## TASK OBJECTIVE:
Repeat every line of the data exactly; the pictures stay out.

## EXTRACTED ENTRIES:

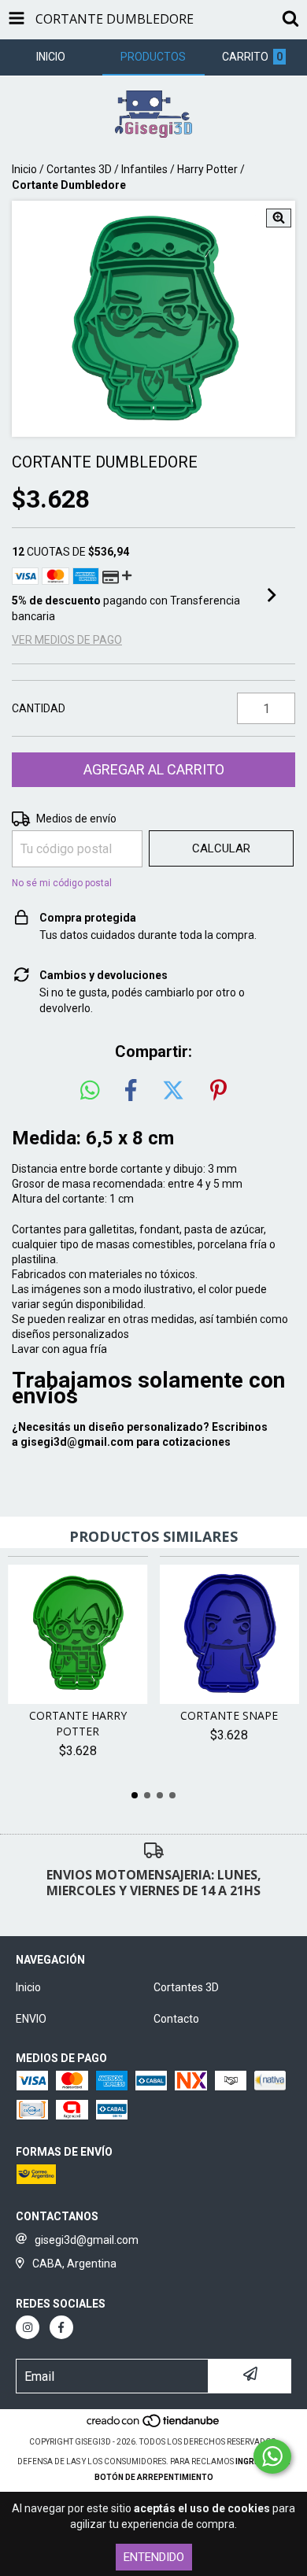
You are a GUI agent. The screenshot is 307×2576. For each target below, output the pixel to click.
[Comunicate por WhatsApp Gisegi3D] (272, 2456)
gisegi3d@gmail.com (77, 1442)
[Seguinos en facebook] (61, 2327)
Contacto (176, 2018)
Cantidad (38, 708)
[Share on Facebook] (130, 1091)
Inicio (24, 169)
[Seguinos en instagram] (27, 2327)
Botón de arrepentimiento (153, 2477)
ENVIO (31, 2018)
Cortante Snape (229, 1715)
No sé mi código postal (62, 883)
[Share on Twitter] (173, 1091)
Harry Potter (207, 169)
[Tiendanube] (154, 2426)
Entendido (154, 2557)
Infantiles (144, 169)
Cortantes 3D (79, 169)
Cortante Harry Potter (78, 1723)
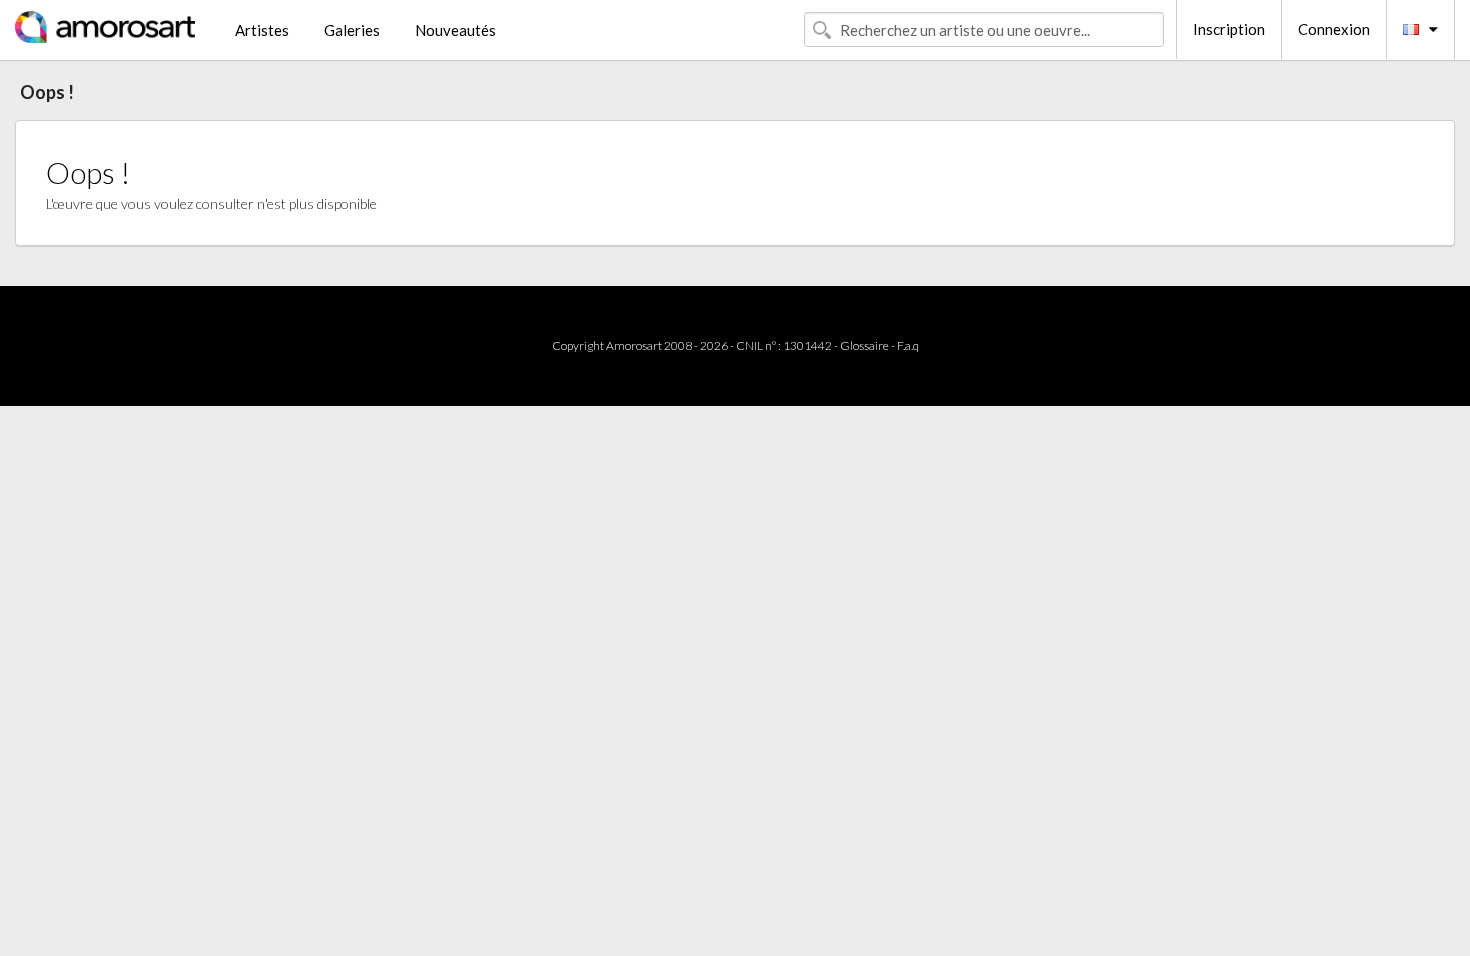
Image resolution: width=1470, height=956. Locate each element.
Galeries (352, 30)
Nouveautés (455, 30)
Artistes (262, 30)
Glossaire (864, 345)
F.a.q (908, 345)
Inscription (1229, 29)
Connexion (1334, 29)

## ANSWER SPACE:
You are a GUI agent. The screenshot is 307×2576. For each target below, output the pixel to click.
[Comunicate por WhatsApp Gisegi3D] (272, 2456)
gisegi3d@gmail.com (77, 1442)
[Seguinos en facebook] (61, 2327)
Contacto (176, 2018)
Cantidad (38, 708)
[Share on Facebook] (130, 1091)
Inicio (24, 169)
[Seguinos en instagram] (27, 2327)
Botón de arrepentimiento (153, 2477)
ENVIO (31, 2018)
Cortante Snape (229, 1715)
No sé mi código postal (62, 883)
[Share on Twitter] (173, 1091)
Harry Potter (207, 169)
[Tiendanube] (154, 2426)
Entendido (154, 2557)
Infantiles (144, 169)
Cortantes 3D (79, 169)
Cortante Harry Potter (78, 1723)
Image resolution: width=1470, height=956. Locate each element.
Galeries (352, 30)
Nouveautés (455, 30)
Artistes (262, 30)
Glossaire (864, 345)
F.a.q (908, 345)
Inscription (1229, 29)
Connexion (1334, 29)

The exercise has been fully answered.